Creating a Raspberry Pi 5 access point with Pi-hole

Hullo, I apologize if this is an inappropriate place to ask this question. I have an issue that has been plaguing me for days and I have no idea how to fix it, so I figure someone here would have an idea on what to do.

For the past few days I’ve been attempting to get a basic configuration set up on my recently-acquired Raspberry Pi 5 that will allow me to host a wireless access point to devices in my household, with Pi-hole integrated within. Currently I have an Xfinity router that every device is connected to (I live in a shared household), with a “reserved IP” designated for the Pi (10.0.0.2) which is also connected to it. I assume this is practically the same thing as a static IP. Since other devices use the main router I can’t turn off its DHCP for Pi-hole if that’s required.
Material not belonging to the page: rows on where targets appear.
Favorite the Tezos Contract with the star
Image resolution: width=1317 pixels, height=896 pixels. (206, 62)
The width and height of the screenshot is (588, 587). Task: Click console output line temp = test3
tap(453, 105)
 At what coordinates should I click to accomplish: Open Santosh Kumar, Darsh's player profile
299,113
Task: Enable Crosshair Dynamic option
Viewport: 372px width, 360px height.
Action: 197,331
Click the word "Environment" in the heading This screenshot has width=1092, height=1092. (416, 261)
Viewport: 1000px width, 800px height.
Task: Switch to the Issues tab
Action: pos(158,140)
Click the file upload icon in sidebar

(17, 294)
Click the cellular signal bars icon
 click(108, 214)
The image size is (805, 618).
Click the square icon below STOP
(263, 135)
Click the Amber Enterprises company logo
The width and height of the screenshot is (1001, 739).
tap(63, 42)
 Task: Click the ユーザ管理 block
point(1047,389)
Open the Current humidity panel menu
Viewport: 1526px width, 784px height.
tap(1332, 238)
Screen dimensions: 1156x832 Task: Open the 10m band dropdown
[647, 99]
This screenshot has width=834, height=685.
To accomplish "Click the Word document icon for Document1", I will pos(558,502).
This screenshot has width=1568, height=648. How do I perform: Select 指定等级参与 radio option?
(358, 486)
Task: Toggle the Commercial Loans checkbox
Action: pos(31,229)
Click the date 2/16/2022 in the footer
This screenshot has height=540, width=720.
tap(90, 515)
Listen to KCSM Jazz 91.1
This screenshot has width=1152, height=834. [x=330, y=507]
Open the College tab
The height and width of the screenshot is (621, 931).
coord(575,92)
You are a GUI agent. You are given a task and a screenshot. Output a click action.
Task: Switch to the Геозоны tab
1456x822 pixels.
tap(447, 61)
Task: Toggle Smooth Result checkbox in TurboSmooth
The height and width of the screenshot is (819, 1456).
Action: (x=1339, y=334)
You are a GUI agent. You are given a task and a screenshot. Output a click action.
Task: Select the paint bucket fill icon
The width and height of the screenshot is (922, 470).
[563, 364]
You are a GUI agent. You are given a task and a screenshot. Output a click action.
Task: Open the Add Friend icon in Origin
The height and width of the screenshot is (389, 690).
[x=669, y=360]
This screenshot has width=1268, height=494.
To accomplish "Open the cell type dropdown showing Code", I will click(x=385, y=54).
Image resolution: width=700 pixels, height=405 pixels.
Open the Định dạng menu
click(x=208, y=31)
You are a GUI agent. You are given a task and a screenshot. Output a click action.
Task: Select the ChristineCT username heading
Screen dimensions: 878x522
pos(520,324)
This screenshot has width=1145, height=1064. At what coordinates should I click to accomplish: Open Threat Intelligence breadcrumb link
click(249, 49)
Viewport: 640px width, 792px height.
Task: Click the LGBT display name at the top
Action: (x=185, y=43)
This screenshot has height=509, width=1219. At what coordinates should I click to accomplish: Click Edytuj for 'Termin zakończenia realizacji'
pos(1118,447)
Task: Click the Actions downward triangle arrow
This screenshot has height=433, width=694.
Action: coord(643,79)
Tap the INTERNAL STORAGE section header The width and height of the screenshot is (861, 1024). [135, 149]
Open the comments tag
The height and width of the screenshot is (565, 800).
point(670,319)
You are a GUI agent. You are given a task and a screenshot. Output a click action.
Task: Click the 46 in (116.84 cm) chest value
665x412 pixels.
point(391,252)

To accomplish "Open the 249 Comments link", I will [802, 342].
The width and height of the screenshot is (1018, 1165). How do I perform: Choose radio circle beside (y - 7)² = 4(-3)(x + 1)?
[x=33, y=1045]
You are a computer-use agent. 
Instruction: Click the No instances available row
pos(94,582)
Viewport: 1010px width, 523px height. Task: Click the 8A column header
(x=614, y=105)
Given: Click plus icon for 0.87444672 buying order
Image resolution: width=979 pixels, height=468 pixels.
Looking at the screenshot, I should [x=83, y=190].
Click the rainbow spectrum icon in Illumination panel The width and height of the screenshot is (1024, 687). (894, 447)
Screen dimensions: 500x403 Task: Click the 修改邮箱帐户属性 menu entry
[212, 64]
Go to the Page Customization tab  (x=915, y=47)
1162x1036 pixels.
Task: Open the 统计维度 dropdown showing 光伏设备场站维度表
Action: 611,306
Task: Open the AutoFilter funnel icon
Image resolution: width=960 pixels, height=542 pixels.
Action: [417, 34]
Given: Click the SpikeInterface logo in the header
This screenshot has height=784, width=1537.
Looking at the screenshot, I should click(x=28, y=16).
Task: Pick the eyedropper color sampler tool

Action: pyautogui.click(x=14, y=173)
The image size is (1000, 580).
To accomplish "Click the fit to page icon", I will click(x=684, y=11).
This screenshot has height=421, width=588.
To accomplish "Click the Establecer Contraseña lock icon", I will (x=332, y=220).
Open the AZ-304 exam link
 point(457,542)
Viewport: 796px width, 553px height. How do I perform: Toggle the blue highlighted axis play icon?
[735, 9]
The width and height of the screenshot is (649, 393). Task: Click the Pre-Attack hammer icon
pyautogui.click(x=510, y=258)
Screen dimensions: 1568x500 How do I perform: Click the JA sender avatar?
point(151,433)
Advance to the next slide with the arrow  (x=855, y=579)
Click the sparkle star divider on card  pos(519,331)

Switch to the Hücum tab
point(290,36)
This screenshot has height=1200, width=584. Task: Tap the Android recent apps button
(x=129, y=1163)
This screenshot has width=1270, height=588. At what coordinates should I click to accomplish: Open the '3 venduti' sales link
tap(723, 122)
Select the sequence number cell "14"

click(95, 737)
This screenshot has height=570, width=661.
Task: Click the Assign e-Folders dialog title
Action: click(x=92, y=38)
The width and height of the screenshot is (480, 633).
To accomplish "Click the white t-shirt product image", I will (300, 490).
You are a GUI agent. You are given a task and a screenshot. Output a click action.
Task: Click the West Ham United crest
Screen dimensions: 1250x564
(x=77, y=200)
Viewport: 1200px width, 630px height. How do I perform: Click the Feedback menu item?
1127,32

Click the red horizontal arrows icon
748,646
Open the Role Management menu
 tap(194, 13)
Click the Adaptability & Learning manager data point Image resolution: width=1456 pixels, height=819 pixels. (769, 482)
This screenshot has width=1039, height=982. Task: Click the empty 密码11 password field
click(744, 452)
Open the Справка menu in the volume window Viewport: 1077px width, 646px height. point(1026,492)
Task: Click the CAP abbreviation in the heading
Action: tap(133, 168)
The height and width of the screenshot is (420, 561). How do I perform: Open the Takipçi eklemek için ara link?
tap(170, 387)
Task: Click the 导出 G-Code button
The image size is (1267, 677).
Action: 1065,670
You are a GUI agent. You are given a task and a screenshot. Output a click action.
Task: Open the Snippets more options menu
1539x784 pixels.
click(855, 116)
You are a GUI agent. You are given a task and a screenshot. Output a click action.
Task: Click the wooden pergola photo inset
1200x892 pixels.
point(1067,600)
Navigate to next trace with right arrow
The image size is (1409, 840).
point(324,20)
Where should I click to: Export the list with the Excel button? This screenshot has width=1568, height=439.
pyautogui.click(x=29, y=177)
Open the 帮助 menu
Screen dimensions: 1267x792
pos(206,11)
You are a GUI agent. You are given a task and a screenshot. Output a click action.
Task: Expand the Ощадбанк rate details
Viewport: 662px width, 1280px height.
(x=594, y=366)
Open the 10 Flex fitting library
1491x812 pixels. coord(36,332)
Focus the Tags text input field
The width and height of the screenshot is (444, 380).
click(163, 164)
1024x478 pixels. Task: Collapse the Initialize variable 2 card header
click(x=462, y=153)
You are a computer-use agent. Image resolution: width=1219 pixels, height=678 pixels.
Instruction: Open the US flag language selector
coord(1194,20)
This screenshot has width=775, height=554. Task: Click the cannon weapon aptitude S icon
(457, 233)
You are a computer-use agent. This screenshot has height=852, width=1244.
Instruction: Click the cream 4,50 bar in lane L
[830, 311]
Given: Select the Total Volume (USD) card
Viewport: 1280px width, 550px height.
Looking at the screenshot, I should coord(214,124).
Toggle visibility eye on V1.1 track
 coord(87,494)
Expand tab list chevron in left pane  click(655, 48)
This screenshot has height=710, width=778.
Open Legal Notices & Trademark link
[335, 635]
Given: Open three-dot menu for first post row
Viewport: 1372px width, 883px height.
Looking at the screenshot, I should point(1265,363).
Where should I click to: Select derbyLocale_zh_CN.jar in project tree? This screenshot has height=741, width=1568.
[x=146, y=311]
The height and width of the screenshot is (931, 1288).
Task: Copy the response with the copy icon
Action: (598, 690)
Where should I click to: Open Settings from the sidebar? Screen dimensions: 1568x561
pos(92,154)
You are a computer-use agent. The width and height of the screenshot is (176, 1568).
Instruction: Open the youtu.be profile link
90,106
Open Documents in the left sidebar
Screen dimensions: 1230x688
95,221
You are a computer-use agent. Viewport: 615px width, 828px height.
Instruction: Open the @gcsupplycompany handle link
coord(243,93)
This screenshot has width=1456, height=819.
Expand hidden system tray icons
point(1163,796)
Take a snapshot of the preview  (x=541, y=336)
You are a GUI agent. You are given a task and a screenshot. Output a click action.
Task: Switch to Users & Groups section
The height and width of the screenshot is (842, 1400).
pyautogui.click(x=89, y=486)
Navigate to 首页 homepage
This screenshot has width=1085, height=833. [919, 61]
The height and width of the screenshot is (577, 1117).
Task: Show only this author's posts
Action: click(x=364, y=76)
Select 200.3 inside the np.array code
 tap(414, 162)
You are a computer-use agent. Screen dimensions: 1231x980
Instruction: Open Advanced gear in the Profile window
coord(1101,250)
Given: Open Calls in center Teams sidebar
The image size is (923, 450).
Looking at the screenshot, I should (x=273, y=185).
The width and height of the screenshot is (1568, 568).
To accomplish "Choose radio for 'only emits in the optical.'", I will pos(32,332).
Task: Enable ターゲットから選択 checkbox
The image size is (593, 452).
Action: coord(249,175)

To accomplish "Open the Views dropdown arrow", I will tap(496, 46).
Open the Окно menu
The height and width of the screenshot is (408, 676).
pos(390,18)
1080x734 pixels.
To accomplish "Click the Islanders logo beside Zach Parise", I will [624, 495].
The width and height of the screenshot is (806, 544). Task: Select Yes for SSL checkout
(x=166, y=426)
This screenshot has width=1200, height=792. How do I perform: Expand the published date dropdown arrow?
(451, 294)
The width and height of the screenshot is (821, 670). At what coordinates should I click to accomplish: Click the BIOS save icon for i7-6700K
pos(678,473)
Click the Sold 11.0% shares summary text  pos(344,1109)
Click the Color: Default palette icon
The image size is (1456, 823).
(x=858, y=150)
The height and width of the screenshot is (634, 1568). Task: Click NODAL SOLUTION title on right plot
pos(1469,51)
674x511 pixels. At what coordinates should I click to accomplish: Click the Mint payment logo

I am currently trying to use hostapd with Pi-hole being used in place of dnsmasq. As usual, I have Ethernet connected to the router via end0, and I have the wireless radio at wlan0.

Every attempt I’ve made to get this working thus far has invariably resulted in failure. The closest I’ve gotten is a network that is discoverable and connectable, but that strangely boots out any device that attempts to connect to it. I don’t see this getting logged, so I don’t know what it is, and I can only assume it has something to do with a DHCP misconfiguration (or the lack thereof). I’ve only been testing this on my phone as my main PC uses Ethernet. On said phone (Android, if it matters), I tap on the network, enter the password (which I am aware is currently world-readable at the moment; it’s something I’ll fix after I get this setup working), and attempt to establish a connection, but instantly the connection is severed and I start auto-connecting to my router’s Wi-Fi instead. Again, this is not logged anywhere, including logcat, so I don’t definitively know what the problem is.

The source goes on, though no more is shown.